According to Symantec’s 2016 Internet Security Threat Report, 43% of cyber-attacks target small businesses. In both the UK and US, small and medium-sized businesses (SMBs) account for approximately 99% of all businesses. To make matters worse, SMBs are usually less equipped to defend themselves against cyber-attacks due to the limited resources available to them. Additionally, cyber-attacks in the SMB sector are more likely to go unnoticed for longer periods of time. That fact is, many SMBs are simply not aware of their responsibilities when it comes to data protection, and do not have clear understanding of how the law applies to them. What we need are cost effective and automated solutions that can help SMBs stay ahead of the game. Below are some of the options that are available:
1. Scan your system for vulnerabilities
There are many solutions – both commercial and open-source – that can scan your system to identify security weaknesses, such as configuration errors and malware. Some of these include: OpenVAS, Retina CS, Microsoft Baseline Security Analyzer (MBSA), Nexpose Rapid7, SecureCheq and Qualys FreeScan. Many of these solutions will automatically discover vulnerabilities and provide reports and recommendations about how to fix them.
2. Scan your public-facing websites/applications
Hackers can infiltrate your system via your public-facing websites and apps in a variety of ways. They can try SQL Injection, Cross Site Scripting, HTTP Header Injection, PHP Code Injection and more. There are a number solutions available that can scan your server in order to discover and provide reports about potential security weaknesses. Such solutions include: Scan My Server, SUCURI, Qualys SSL Labs, Quttera etc.

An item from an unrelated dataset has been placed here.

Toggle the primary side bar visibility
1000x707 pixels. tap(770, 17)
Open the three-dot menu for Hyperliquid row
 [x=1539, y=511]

3. Restrict and monitor access rights
First, you need to identify who your privileged users are before you can detect and prevent privilege abuse. These users can hold administrative right through group memberships or may have been delegated the rights to change passwords or unlock the accounts of other users. Whatever the case, users with these privileges need to be identified before action can be taken.
Once you have identified privileged users you need to be able to monitor the changes they are making to critical data. In the same vein, you need to be able to see when permission changes are taking place that may result in users holding unnecessary or unauthorised levels of privilege. Changes such as assigning “Full Control” permissions on a shared folder should raise red flags.
Restricting and monitoring access rights should all be done with the view of ensuring a least privileged policy to reduce the risk of privilege abuse. There are a number of solutions on the market that will aggregate this information and provide reports and real-time alerts when permissions are changed. For example, LepideAuditor for Active Directory is a comprehensive solution that allow admins to keep track of important changes to user permissions.
4. Password expiration reminders
The longer you use the same password, the more likely it is that a hacker will be able to guess it. It is therefore important to change system passwords frequently. Organisations will likely need an automated system for resetting passwords, and reminding both admins and users about password expirations. Lepide also provides a User Password Expiration Reminder, which will send an automated email to users notifying them about their password expiry due date. All activity relating to user passwords can be easily monitored via an intuitive console. This will ultimately both increase security and reduce helpdesk calls which will lead to more streamlined IT operations practices.
5. Active Directory Clean-up
Often, insiders target unused Active Directory accounts as a means of gaining access to sensitive data. This kind of access can be very difficult to detect as the accounts may still have levels of privilege that grant access to critical servers and data. Lepide offer an Active Directory Cleanup solution that allows you organise the inactive user accounts in Active Directory and sort them based on their last logon date, OU or user type. You can then easily select the accounts which you wish to manage and move them to another OU, reset their passwords, disable them or delete them as needed. All these actions can be automated to ensure you’re always on top of the inactive accounts in your Active Directory
6. Logon/Logoff Monitoring
One important part of ensuring that the user activities aren’t suspicious or unauthorised is monitoring logon and logoff activity. If you notice that your users are logging on at strange times or that a there is a change in the normal logon/logoff patterns that you are used to seeing, it could be an indication that there is something amiss. LepideAuditor allows you to keep track of these activities and can notify you with real time alerts and reports to ensure that suspicious activity is highlighted the moment it occurs.
7. Data Access and Configuration Changes
To really ensure that your critical files/folders are safe, you need to know who is able to access them and when they are being accessed. Similarly, it’s of vital importance that you are made instantly aware if any user attempts to make configuration changes or any type of change to critical data or within critical servers. Doing this natively is a pain, as it can be both time consuming and manual. However, due to its pro-active and continuous auditing, LepideAuditor gives you real time and alerts and reports that can keep you up to date of all access and changes being made to critical data.
Of course, there’s no getting around that fact that SMBs must ensure that their staff are sufficiently trained to be vigilant against cyber-attacks. However, by deploying the right selection of solutions, they will stand a much greater chance of preventing a data breach.